» **EXERCICE COURT A**: Pour chacune des affirmations (i), (ii) et (iii), dites si elle concorde avec l'extrait de page, en répondant par oui ou non et en citant mot pour mot le passage qui tranche. (i) Les locomotives prises en pioche ouverte peuvent encore servir à poser des tronçons normaux. (ii) Un bonus de 10 points est attribué en fin de partie. (iii) Alan Moon a remarqué le plaisir des joueurs lorsqu'ils piochent de nouveaux tickets.
» **EXERCICE COURT B**: Citez l'extrait de page à partir de « Lors de ses » jusqu'à « offerts par l’auteur. ».

» **EXTRAIT DE PAGE**:
---+---

Enfin, nous découvrons la première altération aux règles de pioche, avec la possibilité de prendre deux locomotives en pioche ouverte. Avec une autre limitation : la pose des locomotives se fait exclusivement sur les tronçons des montagnes et ne peuvent donc plus être utilisées pour poser des tronçons normaux

Pour le reste, on reste en terrain connu, avec un bonus de 10 points attribué en fin de partie.

Pourquoi de tels changements ?

Lors de ses séances de playtesting, Alan Moon a relevé le plaisir et l’excitation des joueurs au moment de piocher des nouveaux tickets.

Avec une large part de tickets Pays, le scénario semble déjà écrit : je connecte la France, l’Allemagne, l’Autriche et l’Italie et gavage ! Oui, mais non. La route est semée d’embûches. Piocher un ticket demeure une prise de risque, l’ADN du jeu.

Dans des contextes où les joueurs préfèrent éviter de mettre des bâtons dans les roues de leurs adversaires, ce sera la stratégie gagnante. Jouer d’une telle façon nous prive de l’étendue des leviers d’action offerts par l’auteur.

---+---

» **DONNÉES FOURNIES**:
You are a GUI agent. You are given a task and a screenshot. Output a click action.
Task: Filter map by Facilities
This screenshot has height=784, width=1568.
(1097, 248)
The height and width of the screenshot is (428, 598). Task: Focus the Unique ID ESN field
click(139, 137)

---+---

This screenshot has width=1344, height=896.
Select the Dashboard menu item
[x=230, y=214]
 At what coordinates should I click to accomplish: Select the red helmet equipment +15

---+---

» **RÉPONSE COMPLÈTE A**:
(i) Non : « ne peuvent donc plus être utilisées pour poser des tronçons normaux »
(ii) Oui : « avec un bonus de 10 points attribué en fin de partie »
(iii) Oui : « Alan Moon a relevé le plaisir et l’excitation des joueurs au moment de piocher des nouveaux tickets »

» **RÉPONSE COMPLÈTE B**:
Lors de ses séances de playtesting, Alan Moon a relevé le plaisir et l’excitation des joueurs au moment de piocher des nouveaux tickets.

Avec une large part de tickets Pays, le scénario semble déjà écrit : je connecte la France, l’Allemagne, l’Autriche et l’Italie et gavage ! Oui, mais non. La route est semée d’embûches. Piocher un ticket demeure une prise de risque, l’ADN du jeu.

Dans des contextes où les joueurs préfèrent éviter de mettre des bâtons dans les roues de leurs adversaires, ce sera la stratégie gagnante. Jouer d’une telle façon nous prive de l’étendue des leviers d’action offerts par l’auteur.